• _EXERCISE DESCRIPTION_
Repeat exactly, please, the opening lines of the data below, through and including the line where "Task: Click the dark" sits.

• _INFORMATION SHOWN_
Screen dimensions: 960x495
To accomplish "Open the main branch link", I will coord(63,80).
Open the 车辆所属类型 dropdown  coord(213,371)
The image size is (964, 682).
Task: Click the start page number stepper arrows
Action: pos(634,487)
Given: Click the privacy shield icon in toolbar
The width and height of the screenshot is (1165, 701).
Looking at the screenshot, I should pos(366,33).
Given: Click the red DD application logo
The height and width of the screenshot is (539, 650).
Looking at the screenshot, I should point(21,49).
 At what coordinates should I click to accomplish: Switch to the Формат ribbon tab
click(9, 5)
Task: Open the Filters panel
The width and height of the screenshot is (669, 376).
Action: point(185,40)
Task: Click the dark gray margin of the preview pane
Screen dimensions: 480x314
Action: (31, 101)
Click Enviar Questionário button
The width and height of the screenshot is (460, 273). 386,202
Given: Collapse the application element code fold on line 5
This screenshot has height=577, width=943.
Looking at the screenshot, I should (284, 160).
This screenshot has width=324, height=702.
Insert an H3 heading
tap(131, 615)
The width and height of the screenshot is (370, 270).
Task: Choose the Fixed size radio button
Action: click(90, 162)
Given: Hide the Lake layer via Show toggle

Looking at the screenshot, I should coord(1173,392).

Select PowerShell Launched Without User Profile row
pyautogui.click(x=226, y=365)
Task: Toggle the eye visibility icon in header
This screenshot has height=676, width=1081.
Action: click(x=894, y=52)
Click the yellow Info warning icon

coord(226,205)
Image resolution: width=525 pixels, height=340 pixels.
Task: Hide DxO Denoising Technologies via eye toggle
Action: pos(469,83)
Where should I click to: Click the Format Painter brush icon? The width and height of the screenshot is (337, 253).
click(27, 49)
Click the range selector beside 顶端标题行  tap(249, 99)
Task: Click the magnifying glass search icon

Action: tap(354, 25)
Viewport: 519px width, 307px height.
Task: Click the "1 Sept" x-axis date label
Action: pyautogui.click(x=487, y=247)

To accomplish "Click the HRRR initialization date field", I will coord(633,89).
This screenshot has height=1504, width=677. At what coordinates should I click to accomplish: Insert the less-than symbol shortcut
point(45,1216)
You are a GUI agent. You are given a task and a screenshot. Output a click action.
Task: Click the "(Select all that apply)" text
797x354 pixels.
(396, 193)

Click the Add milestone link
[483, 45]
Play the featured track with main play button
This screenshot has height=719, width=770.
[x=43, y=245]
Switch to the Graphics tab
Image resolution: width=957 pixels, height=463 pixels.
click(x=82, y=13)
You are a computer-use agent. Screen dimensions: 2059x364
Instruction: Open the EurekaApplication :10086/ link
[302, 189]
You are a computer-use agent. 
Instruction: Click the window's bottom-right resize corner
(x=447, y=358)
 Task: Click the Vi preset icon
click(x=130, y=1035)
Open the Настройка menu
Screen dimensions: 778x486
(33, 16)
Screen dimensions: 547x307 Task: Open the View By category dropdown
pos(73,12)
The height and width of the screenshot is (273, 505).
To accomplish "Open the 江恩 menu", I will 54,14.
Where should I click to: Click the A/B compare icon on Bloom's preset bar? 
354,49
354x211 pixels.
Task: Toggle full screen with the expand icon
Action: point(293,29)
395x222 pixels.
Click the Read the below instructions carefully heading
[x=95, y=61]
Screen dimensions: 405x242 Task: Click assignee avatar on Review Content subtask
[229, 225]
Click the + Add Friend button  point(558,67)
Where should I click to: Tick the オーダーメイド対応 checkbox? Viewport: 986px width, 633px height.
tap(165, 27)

• _TASK RESULT_
Screen dimensions: 960x495
To accomplish "Open the main branch link", I will coord(63,80).
Open the 车辆所属类型 dropdown  coord(213,371)
The image size is (964, 682).
Task: Click the start page number stepper arrows
Action: pos(634,487)
Given: Click the privacy shield icon in toolbar
The width and height of the screenshot is (1165, 701).
Looking at the screenshot, I should pos(366,33).
Given: Click the red DD application logo
The height and width of the screenshot is (539, 650).
Looking at the screenshot, I should point(21,49).
 At what coordinates should I click to accomplish: Switch to the Формат ribbon tab
click(9, 5)
Task: Open the Filters panel
The width and height of the screenshot is (669, 376).
Action: point(185,40)
Task: Click the dark gray margin of the preview pane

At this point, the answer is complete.